DIRECTIONS: Only the lines below starting at the one containing "Instruction: Uncheck the" and ending at the one containing "This screenshot has width=1024, height=575." belong in the answer, each copied exactly.

(Collection entries)
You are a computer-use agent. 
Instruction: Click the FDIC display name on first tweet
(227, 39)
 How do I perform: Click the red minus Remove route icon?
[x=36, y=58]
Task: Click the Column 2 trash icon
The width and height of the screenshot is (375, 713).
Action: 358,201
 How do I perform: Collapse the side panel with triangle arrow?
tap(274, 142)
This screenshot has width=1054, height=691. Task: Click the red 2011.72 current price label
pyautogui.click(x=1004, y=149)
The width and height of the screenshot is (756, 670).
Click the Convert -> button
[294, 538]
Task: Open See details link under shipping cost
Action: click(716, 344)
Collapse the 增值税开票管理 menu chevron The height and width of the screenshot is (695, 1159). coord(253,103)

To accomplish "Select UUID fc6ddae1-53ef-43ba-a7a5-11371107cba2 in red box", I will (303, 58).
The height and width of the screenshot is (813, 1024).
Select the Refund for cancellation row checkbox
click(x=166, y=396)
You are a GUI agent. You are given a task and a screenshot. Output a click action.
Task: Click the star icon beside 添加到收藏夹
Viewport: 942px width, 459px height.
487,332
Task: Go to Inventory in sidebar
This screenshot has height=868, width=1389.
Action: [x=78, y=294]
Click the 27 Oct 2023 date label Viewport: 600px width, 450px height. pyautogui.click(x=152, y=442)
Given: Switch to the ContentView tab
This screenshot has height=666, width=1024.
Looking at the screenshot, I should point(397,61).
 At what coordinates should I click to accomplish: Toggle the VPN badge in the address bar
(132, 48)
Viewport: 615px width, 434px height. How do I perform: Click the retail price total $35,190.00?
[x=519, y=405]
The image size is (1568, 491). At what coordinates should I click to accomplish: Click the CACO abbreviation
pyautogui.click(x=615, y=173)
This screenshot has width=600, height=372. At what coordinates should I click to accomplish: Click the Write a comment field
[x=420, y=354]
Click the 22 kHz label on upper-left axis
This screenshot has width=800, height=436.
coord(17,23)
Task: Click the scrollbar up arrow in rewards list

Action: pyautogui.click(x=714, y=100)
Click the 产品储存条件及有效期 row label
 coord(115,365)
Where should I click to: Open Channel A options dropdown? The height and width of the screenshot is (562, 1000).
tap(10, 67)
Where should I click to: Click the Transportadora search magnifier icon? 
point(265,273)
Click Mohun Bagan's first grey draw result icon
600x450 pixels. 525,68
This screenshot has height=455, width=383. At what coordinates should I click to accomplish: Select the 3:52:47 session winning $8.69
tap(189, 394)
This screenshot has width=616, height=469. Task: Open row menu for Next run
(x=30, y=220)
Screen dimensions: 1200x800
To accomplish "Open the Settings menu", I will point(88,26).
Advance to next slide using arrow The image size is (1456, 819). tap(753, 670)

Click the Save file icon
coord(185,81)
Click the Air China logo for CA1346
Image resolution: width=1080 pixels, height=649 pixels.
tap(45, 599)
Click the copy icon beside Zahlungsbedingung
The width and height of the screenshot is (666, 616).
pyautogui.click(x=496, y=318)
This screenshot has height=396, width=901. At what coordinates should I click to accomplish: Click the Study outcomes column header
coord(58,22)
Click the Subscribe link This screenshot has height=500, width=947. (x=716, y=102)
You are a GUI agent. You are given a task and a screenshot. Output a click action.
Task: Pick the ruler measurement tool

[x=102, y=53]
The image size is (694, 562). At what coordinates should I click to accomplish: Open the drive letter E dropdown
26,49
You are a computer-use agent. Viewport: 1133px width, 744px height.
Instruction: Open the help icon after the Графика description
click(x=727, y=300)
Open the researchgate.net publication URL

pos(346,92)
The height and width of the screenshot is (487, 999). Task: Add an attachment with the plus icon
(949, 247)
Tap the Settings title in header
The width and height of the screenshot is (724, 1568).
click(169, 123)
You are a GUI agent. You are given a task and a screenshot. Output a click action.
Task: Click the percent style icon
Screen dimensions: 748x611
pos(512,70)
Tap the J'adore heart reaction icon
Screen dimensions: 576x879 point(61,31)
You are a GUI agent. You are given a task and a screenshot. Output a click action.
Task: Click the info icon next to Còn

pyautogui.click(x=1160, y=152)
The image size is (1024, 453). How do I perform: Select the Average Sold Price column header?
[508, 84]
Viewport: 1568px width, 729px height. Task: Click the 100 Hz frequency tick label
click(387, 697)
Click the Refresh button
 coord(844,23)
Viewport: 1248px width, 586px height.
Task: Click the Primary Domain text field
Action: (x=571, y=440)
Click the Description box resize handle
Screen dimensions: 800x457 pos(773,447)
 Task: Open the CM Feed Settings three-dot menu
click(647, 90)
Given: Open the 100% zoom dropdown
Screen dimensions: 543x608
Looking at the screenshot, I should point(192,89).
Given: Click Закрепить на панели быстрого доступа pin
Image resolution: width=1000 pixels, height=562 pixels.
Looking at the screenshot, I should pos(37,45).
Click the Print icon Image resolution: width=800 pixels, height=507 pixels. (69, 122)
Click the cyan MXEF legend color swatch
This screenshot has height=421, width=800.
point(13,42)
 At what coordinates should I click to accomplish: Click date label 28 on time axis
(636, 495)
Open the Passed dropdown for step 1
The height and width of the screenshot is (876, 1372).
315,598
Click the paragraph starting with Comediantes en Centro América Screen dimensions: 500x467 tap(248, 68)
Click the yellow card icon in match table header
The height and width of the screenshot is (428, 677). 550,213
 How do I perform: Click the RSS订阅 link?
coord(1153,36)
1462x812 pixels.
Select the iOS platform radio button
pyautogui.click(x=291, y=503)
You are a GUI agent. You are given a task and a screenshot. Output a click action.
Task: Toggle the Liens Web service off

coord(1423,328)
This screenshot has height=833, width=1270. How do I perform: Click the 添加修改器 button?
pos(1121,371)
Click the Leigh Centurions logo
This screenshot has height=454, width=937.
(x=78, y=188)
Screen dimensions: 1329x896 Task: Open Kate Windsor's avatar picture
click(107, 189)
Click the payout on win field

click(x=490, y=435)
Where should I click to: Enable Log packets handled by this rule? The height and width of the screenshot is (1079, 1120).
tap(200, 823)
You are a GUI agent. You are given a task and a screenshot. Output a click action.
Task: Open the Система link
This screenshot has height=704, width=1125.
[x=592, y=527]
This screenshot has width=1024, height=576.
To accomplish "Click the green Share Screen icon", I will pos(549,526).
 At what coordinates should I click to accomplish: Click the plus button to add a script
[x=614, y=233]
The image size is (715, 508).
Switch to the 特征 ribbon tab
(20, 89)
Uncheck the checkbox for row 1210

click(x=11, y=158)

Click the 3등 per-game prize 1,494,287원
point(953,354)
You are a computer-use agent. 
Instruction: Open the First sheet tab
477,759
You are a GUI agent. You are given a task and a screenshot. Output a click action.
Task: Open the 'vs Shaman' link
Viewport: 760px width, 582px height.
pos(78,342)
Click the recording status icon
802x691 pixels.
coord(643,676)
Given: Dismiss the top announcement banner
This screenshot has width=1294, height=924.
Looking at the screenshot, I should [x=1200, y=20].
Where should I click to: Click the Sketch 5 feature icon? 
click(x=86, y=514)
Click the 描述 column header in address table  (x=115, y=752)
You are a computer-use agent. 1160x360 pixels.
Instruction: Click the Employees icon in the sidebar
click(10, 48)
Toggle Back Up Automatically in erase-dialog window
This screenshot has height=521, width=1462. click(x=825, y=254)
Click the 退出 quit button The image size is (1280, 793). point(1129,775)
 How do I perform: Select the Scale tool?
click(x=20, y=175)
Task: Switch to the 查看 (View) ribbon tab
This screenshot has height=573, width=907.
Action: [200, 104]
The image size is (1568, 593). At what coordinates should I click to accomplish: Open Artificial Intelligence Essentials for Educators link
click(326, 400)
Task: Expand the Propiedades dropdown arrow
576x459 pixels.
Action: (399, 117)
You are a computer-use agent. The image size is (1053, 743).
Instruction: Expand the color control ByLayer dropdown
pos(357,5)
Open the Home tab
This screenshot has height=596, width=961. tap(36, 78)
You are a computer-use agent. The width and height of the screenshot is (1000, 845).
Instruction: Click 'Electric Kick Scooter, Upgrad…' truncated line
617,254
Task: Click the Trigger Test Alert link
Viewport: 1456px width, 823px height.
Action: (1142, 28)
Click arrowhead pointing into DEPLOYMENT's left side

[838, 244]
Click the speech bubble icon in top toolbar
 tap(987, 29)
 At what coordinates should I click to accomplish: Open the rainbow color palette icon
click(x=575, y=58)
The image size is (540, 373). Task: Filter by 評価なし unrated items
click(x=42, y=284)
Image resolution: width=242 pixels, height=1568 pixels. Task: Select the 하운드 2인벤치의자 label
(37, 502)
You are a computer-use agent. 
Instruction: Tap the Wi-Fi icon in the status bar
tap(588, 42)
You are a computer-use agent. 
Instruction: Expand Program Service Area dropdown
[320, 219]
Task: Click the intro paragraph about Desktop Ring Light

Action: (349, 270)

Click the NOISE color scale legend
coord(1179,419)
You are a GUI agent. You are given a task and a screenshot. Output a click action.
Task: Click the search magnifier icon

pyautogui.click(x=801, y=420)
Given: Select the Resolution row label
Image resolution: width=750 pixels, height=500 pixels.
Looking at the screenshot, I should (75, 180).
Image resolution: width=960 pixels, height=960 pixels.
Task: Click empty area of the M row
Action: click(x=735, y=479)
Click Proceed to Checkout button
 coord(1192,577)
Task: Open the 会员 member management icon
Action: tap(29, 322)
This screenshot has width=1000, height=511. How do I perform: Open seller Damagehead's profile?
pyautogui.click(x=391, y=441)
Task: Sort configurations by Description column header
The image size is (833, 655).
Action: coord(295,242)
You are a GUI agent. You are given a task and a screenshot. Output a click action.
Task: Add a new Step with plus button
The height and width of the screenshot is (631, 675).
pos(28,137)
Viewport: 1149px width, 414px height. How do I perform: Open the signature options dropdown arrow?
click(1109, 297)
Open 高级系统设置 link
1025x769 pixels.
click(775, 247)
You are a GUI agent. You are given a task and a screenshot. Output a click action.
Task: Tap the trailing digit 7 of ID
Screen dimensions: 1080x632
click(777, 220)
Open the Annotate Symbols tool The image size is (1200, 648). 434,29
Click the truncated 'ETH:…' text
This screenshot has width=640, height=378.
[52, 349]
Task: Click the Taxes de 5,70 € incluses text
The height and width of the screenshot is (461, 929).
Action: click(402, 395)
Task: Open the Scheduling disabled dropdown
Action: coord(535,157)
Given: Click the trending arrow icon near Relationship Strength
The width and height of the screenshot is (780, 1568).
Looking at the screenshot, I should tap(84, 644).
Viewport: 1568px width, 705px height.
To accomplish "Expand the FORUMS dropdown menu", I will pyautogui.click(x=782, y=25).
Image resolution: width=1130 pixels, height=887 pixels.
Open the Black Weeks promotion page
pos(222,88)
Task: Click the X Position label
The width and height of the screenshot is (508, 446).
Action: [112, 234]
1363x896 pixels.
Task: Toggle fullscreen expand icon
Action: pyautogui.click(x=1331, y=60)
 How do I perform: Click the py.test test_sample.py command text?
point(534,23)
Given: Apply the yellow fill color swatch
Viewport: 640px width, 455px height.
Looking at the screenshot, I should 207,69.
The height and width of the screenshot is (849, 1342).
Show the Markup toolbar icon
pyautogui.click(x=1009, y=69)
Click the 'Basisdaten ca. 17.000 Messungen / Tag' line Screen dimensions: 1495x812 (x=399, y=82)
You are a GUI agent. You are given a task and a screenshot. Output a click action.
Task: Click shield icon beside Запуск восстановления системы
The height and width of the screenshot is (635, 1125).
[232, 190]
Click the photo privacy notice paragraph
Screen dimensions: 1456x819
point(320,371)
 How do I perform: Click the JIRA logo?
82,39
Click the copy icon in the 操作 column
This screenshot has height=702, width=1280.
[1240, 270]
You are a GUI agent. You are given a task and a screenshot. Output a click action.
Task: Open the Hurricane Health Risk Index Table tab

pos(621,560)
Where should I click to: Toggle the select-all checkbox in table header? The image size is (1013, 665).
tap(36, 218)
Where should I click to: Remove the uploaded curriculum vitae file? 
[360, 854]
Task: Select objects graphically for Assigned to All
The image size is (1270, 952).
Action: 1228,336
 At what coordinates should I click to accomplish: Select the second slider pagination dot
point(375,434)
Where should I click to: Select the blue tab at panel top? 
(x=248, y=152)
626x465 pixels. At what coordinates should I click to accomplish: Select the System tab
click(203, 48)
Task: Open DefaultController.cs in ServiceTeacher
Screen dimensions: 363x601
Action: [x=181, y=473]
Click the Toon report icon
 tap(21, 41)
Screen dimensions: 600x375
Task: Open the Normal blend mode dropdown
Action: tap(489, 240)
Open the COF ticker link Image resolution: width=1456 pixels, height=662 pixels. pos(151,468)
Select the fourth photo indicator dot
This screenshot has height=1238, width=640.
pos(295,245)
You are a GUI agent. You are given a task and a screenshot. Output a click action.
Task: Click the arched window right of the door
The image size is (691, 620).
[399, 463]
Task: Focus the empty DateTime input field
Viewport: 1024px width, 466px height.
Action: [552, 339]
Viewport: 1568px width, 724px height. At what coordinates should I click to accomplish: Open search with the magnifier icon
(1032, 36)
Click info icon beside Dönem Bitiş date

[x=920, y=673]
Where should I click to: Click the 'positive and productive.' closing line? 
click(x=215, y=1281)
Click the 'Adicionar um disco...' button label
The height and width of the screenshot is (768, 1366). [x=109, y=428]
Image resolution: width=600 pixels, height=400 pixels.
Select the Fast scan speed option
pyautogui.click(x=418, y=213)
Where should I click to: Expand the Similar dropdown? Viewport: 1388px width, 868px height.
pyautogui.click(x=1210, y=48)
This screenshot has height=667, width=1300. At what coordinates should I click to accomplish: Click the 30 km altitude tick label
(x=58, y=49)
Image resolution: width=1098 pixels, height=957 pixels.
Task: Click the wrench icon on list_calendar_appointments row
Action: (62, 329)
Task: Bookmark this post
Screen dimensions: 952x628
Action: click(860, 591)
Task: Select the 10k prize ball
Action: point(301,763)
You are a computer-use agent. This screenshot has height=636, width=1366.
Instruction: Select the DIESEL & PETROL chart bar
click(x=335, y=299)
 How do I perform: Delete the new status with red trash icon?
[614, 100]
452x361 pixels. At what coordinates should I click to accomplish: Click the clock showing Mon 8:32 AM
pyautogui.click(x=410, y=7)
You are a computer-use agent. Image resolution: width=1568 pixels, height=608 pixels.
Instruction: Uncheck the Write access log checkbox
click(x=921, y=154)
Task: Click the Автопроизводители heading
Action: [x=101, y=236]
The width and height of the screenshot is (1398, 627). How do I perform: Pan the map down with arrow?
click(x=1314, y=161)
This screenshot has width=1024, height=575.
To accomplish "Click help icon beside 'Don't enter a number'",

WRITTEN ANSWER:
Instruction: Uncheck the Write access log checkbox
click(x=921, y=154)
Task: Click the Автопроизводители heading
Action: [x=101, y=236]
The width and height of the screenshot is (1398, 627). How do I perform: Pan the map down with arrow?
click(x=1314, y=161)
This screenshot has width=1024, height=575.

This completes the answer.